Un aîné du Nunavut construit une hutte de terre traditionnelle

Un aîné du Nunavut a construit une hutte de terre traditionnelle similaire à celle dans laquelle il a vécu durant son enfance, il y a six décennies.
Laimiki Innuaraq se souvient très bien d’avoir vécu dans une hutte de terre traditionnelle inuit, ou qammaq, de 1943 à 1963.
Une hutte de terre, avec un seul qulliq (une lampe à huile traditionnelle), suffisait à le garder au chaud même pendant les hivers les plus rudes.
Laimiki Innuaraq se souvient encore des petits détails : l’arôme de la bannique fraîche après une journée de travail ou les aboiements excités de ses qimmiit (chiens de traîneau).
Aujourd’hui, six décennies plus tard, il a recréé une habitation similaire à celle de son passé, pas loin de Sanirajak. Il l’a achevée en quelques semaines à la force de ses mains avec une pelle, un couteau et une hache.

Il dit avoir été ému lorsqu’il a mis la dernière touche à la nouvelle maison.
J’ai commencé à verser des larmes.
M. Innuaraq raconte qu’il a construit une hutte de terre pour que sa femme et les autres membres de la communauté aient un endroit où coudre.
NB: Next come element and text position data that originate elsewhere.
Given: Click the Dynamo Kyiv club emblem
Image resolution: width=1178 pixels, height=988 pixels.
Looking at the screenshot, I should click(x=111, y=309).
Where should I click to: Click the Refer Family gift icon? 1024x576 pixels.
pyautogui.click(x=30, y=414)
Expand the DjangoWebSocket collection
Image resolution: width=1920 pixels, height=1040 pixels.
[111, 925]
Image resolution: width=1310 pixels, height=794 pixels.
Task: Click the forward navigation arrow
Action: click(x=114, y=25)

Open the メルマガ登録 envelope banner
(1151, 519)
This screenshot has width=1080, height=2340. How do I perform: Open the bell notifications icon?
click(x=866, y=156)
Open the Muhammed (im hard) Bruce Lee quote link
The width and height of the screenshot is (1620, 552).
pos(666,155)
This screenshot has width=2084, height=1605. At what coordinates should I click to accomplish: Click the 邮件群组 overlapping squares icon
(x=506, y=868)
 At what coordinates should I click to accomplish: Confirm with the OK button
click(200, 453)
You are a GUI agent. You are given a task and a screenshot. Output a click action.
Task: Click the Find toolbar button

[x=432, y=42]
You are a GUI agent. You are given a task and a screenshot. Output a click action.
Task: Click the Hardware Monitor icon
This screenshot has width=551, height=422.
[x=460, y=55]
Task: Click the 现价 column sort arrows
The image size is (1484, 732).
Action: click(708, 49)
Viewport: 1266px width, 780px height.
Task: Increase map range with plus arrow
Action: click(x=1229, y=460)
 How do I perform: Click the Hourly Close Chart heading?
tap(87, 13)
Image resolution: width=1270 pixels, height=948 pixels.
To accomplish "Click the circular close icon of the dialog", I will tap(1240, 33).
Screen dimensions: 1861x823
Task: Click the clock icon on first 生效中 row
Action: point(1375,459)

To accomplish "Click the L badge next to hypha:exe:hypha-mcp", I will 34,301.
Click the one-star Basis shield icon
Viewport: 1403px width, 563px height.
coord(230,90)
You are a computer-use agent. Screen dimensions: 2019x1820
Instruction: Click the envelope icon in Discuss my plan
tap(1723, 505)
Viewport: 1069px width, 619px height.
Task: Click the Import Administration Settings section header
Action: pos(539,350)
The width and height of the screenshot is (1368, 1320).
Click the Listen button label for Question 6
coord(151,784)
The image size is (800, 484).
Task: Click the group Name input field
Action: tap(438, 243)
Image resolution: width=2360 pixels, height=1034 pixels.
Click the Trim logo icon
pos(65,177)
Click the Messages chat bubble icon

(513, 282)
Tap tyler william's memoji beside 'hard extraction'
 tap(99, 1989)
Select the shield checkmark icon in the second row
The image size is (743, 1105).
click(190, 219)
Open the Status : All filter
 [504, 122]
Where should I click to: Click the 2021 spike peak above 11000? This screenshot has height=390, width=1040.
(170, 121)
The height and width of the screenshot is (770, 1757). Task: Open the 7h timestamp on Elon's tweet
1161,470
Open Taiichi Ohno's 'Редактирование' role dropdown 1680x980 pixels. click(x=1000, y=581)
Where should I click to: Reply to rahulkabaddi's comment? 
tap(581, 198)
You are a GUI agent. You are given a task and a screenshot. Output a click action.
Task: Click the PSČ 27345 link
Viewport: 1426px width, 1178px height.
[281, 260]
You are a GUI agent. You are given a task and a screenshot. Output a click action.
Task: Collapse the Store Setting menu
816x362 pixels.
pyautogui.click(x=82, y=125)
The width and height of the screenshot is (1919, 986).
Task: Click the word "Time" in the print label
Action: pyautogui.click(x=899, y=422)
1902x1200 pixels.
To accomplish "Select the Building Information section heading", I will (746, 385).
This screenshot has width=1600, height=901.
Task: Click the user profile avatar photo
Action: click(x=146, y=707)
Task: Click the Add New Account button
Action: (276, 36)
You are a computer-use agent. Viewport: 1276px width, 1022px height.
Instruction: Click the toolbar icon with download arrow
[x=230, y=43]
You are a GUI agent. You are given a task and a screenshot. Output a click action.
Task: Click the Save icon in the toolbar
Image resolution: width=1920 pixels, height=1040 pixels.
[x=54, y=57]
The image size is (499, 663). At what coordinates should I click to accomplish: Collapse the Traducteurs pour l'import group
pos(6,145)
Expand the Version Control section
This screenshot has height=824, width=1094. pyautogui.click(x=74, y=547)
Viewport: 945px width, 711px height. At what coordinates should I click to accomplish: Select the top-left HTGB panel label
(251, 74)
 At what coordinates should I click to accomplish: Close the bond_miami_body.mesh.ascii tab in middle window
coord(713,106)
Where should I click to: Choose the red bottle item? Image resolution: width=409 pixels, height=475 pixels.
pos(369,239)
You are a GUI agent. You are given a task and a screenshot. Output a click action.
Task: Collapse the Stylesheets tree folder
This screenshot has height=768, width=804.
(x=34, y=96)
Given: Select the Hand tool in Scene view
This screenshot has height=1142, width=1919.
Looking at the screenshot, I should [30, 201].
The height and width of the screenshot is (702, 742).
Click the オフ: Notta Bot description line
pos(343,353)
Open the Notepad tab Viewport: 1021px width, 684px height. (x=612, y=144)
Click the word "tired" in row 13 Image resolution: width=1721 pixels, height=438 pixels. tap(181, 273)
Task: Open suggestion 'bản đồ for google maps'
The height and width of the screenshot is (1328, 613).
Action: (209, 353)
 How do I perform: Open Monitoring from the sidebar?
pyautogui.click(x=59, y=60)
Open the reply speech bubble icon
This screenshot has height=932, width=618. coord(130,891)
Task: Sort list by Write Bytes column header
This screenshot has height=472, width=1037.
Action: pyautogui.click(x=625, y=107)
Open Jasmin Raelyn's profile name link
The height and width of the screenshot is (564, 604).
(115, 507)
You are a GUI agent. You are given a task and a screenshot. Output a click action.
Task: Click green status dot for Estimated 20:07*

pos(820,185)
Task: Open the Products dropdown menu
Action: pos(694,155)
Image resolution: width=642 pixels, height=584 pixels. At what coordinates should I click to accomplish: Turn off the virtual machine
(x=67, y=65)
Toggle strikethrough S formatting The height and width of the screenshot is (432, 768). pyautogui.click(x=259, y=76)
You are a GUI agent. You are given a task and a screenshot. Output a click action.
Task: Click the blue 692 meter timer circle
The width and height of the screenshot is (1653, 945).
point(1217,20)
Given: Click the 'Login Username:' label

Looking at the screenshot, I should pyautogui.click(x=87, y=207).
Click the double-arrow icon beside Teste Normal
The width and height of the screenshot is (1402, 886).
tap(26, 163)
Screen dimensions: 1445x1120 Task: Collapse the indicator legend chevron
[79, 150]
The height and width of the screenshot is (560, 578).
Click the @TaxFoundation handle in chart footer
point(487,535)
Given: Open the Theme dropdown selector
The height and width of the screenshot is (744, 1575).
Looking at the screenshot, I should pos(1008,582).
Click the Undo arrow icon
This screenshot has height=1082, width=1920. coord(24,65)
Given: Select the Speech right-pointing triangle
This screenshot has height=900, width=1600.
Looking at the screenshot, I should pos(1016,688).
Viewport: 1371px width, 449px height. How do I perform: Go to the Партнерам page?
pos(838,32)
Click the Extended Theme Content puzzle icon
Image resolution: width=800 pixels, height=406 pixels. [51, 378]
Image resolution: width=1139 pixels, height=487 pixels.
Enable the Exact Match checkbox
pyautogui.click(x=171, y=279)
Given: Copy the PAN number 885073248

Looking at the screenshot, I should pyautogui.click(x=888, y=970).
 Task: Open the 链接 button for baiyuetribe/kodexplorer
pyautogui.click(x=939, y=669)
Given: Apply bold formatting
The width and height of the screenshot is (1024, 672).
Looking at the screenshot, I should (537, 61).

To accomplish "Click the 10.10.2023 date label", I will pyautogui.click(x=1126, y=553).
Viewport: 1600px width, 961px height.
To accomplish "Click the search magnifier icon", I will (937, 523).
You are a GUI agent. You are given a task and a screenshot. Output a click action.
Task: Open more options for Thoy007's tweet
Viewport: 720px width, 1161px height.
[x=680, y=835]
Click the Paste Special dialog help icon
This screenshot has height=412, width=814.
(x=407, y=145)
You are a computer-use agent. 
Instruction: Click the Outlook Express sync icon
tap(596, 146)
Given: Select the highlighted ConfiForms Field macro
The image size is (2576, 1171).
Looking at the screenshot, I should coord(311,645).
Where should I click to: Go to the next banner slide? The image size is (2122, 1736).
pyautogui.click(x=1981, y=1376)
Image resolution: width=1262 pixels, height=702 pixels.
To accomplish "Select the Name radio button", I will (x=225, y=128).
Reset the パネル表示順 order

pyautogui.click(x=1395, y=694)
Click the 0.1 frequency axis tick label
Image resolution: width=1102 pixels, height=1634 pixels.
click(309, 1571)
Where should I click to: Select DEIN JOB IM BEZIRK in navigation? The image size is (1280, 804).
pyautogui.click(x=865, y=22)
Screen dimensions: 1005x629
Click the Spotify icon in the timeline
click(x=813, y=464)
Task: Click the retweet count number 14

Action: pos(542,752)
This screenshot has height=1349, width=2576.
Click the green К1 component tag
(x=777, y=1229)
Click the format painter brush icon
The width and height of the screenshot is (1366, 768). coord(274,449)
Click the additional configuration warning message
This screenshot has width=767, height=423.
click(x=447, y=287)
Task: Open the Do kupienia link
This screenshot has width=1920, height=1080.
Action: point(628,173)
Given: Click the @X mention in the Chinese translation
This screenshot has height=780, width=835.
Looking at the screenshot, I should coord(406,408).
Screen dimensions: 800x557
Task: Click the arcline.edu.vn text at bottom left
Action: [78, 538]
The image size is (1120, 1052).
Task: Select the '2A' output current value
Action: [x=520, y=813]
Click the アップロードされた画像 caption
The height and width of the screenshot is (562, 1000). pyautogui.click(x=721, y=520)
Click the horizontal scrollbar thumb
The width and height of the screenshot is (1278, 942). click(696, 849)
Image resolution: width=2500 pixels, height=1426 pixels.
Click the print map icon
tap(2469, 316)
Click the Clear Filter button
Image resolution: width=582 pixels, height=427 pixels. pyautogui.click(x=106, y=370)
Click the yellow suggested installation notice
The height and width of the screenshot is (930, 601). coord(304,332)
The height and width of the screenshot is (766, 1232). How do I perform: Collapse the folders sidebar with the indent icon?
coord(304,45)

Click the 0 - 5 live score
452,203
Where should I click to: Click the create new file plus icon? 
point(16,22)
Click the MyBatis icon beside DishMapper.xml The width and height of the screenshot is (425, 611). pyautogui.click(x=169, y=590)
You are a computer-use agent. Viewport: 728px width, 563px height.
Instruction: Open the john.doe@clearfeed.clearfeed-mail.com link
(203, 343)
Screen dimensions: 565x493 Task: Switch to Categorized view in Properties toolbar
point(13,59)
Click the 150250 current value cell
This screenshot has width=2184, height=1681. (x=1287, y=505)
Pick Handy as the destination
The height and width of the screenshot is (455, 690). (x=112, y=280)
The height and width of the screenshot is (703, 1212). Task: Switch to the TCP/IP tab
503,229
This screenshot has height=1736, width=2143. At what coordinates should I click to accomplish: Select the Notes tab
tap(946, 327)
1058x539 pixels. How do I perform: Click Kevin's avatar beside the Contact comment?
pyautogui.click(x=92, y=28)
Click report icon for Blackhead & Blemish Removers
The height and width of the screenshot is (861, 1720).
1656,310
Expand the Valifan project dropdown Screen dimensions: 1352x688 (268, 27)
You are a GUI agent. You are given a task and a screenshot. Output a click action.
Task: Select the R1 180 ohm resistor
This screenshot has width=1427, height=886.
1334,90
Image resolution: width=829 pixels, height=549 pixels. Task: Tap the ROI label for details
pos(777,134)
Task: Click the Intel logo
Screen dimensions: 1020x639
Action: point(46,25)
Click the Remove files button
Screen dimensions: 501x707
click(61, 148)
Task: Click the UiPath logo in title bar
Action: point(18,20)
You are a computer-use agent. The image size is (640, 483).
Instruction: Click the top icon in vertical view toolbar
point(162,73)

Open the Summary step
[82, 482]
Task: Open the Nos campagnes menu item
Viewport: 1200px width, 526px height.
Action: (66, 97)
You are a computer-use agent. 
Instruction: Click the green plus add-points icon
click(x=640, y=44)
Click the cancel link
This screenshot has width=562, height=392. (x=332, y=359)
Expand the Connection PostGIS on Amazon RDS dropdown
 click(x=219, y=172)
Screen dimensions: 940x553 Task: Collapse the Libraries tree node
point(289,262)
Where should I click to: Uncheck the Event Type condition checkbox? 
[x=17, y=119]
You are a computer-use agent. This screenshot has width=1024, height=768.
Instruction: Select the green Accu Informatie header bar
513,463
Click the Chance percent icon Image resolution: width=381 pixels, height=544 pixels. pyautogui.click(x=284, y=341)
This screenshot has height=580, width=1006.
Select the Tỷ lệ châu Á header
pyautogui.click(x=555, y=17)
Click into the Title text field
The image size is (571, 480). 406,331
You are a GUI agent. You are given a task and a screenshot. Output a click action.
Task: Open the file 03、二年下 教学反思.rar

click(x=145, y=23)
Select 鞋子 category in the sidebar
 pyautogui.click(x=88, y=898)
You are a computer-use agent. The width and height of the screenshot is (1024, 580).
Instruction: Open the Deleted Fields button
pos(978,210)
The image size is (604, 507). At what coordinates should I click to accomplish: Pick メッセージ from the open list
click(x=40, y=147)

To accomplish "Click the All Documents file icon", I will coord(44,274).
Contrairement aux maisons modernes, la hutte de terre est un endroit idéal pour coudre des peaux de caribou, de phoque et d’ours polaire.
Les huttes de terre d’autrefois reposaient en grande partie sur des os d’animaux, comme ceux des baleines boréales, pour la charpente.
Il dit qu’il a trouvé du bois de rechange pour construire cette nouvelle hutte, mais qu’il a continué à utiliser des pierres plates pour les fondations, ainsi que des peaux de caribou et de la terre pour l’isolation, tout comme il l’avait fait pour sa première habitation.
Fouilles archéologiques en cours
Par ailleurs, des chercheurs et des organisations inuit locales travaillent à la découverte de huttes de terre historiques à Cambridge Bay. C’est le cas de Max Friese, professeur d’archéologie à l’Université de Toronto, qui fait des recherches sur les huttes de terre dans l’Arctique depuis 1986.
Il pense que les huttes de terre de l’Inuit Nunangat sont apparues il y a environ 800 ans, bien qu’elles remontent probablement à plus de 2000 ans avant cela, avec les Tuniit, et peut-être à 10 000 ans dans des endroits comme l’Europe et la Sibérie.
Le professeur Friesen collabore avec Pitquhirnikkut Ilihautiniq (Kitikmeot Heritage Society) pour fouiller les huttes de terre près de Cambridge Bay depuis plusieurs décennies et pour recueillir les témoignages des anciens.
Emily Angulalik, directrice de l’association, se souvient encore de la vue d’une grande hutte de terre découverte en 2004. D’après leurs recherches, elle aurait été habitée par plusieurs Thuléens.
Je suis impressionnée par la façon dont nos Inuit ont vécu pendant des milliers d’années.
Travailler sur ces fouilles aide la communauté, et notamment les jeunes, à être fière de sa culture, et les anciens, à se remémorer de puissants souvenirs.
Lorsque le professeur Friesen découvre les objets et les présente à nos aînés, leurs histoires leur reviennent à l’esprit. C’est comme une vidéo que l’on rembobine dans leur esprit , souligne Emily Angulalik.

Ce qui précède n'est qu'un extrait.